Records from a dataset
◇ ◇ ◇ ◇ ◇

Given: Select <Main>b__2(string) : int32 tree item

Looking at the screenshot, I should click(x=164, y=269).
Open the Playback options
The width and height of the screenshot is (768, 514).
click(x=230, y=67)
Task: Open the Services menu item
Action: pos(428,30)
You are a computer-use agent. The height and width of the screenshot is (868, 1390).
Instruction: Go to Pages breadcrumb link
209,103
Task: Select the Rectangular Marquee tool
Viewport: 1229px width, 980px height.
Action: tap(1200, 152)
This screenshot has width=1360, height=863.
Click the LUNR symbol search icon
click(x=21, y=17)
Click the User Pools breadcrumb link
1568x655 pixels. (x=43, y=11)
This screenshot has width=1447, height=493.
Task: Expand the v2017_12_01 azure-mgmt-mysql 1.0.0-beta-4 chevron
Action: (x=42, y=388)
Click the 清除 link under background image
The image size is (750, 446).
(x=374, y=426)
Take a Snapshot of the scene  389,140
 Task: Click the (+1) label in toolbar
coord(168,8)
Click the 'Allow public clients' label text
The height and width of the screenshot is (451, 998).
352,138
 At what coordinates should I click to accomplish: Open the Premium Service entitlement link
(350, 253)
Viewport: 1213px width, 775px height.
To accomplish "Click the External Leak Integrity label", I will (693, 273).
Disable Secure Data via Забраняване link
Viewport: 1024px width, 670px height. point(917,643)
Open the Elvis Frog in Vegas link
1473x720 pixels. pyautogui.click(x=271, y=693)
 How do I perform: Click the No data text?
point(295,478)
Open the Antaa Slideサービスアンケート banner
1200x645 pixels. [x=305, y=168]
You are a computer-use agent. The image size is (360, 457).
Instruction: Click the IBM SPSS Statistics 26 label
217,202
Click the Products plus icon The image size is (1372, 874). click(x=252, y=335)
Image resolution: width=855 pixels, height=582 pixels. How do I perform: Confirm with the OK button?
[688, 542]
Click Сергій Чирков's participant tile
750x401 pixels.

◇ ◇ ◇ ◇ ◇

_WORK REQUEST:_ Word for word, print every line above.

_YOUR SOLUTION:_
Given: Select <Main>b__2(string) : int32 tree item

Looking at the screenshot, I should click(x=164, y=269).
Open the Playback options
The width and height of the screenshot is (768, 514).
click(x=230, y=67)
Task: Open the Services menu item
Action: pos(428,30)
You are a computer-use agent. The height and width of the screenshot is (868, 1390).
Instruction: Go to Pages breadcrumb link
209,103
Task: Select the Rectangular Marquee tool
Viewport: 1229px width, 980px height.
Action: tap(1200, 152)
This screenshot has width=1360, height=863.
Click the LUNR symbol search icon
click(x=21, y=17)
Click the User Pools breadcrumb link
1568x655 pixels. (x=43, y=11)
This screenshot has width=1447, height=493.
Task: Expand the v2017_12_01 azure-mgmt-mysql 1.0.0-beta-4 chevron
Action: (x=42, y=388)
Click the 清除 link under background image
The image size is (750, 446).
(x=374, y=426)
Take a Snapshot of the scene  389,140
 Task: Click the (+1) label in toolbar
coord(168,8)
Click the 'Allow public clients' label text
The height and width of the screenshot is (451, 998).
352,138
 At what coordinates should I click to accomplish: Open the Premium Service entitlement link
(350, 253)
Viewport: 1213px width, 775px height.
To accomplish "Click the External Leak Integrity label", I will (693, 273).
Disable Secure Data via Забраняване link
Viewport: 1024px width, 670px height. point(917,643)
Open the Elvis Frog in Vegas link
1473x720 pixels. pyautogui.click(x=271, y=693)
 How do I perform: Click the No data text?
point(295,478)
Open the Antaa Slideサービスアンケート banner
1200x645 pixels. [x=305, y=168]
You are a computer-use agent. The image size is (360, 457).
Instruction: Click the IBM SPSS Statistics 26 label
217,202
Click the Products plus icon The image size is (1372, 874). click(x=252, y=335)
Image resolution: width=855 pixels, height=582 pixels. How do I perform: Confirm with the OK button?
[688, 542]
Click Сергій Чирков's participant tile
750x401 pixels.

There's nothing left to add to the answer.